Site Review – LinkedIn
Who doesn’t know about LinkedIn by now? This business-focused social networking site has been around seemingly forever (2003 is forever ago, right?). There are even blogs dedicated to helping you maximize your use of LinkedIn. Really, what more can I add?
You probably already know the basics. If you have an account on LinkedIn, you can add all the businesses associates you know to your account. This gives you a sort of online Rolodex that you can access from anywhere. Digging deeper, you can use groups to find the contact info for people you know, but perhaps not well. You can ask and answer questions and try to use the network to find contacts deeper within an organization.
It’s very useful for sales people and job hunters… and since everyone will likely be one or the other at some point in their career, most people are on it.

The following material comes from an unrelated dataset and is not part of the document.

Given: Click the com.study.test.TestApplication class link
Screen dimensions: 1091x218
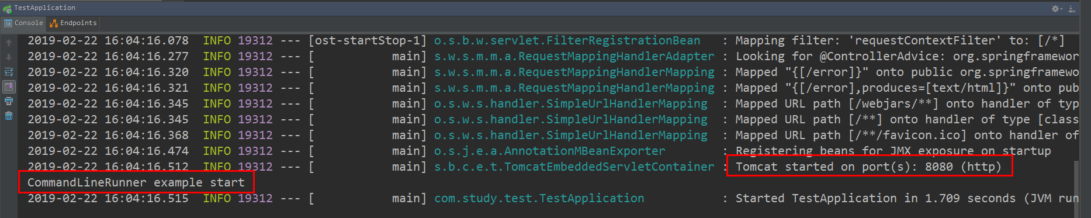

However, like all systems, there is a dark side. Many security practitioners constantly caution about putting personal information online. This information can be used in social engineering attacks against a business or to engage in identity theft. If someone manages to get your LinkedIn credentials, they also get access all of your contacts. For a sales person, this can result in loss of competitive advantage. Moreover, if someone untrustworthy manages to link into your network, they can see everyone you know. This information can be used to target existing clients or uncover information about the structure of yours and related companies. On the other hand, this same design allows legitimate people in your network to leverage your extremely valuable connections, which can strengthen your relationships to all parties involved.
This is a fairly typical risk management problem. If you put data into the system, you run the risk of its being misused. But if you do not, your competitors can leverage their networks better than you. What can you do?
The solution that most people take is to simply ignore the risk. They assume that everyone is who they claim to be and will link willynilly to all and sundry. Some of them even claim to be LIONs (LinkedIn Open Networkers) and will link to anyone who expresses an interest, often attempting to link to complete strangers. (In the physical world, we use a different word to describe this behavior, but that veers from the topic at hand.)
Another solution is to ignore the site altogether. If your data isn’t online it can’t be compromised. Many in the security community approach it this way. It is the most secure solution, but you also lose all the benefits.
Of course, there is a middle ground. By using out of band techniques, you can have a reasonable assurance of a person’s identity. For example, if you receive a LinkedIn invitation, you should first check out their profile and make sure that it matches what you expect. Then, you should send them an email or give them a call outside of the LinkedIn system and make sure that they intended to send you the request. If they say “yes”, then you know that they are legitimate and you can add them to your network if you know them to be trustworthy. This doesn’t address all of the risks, but it does hit the major ones while still allowing you to use the system to your advantage.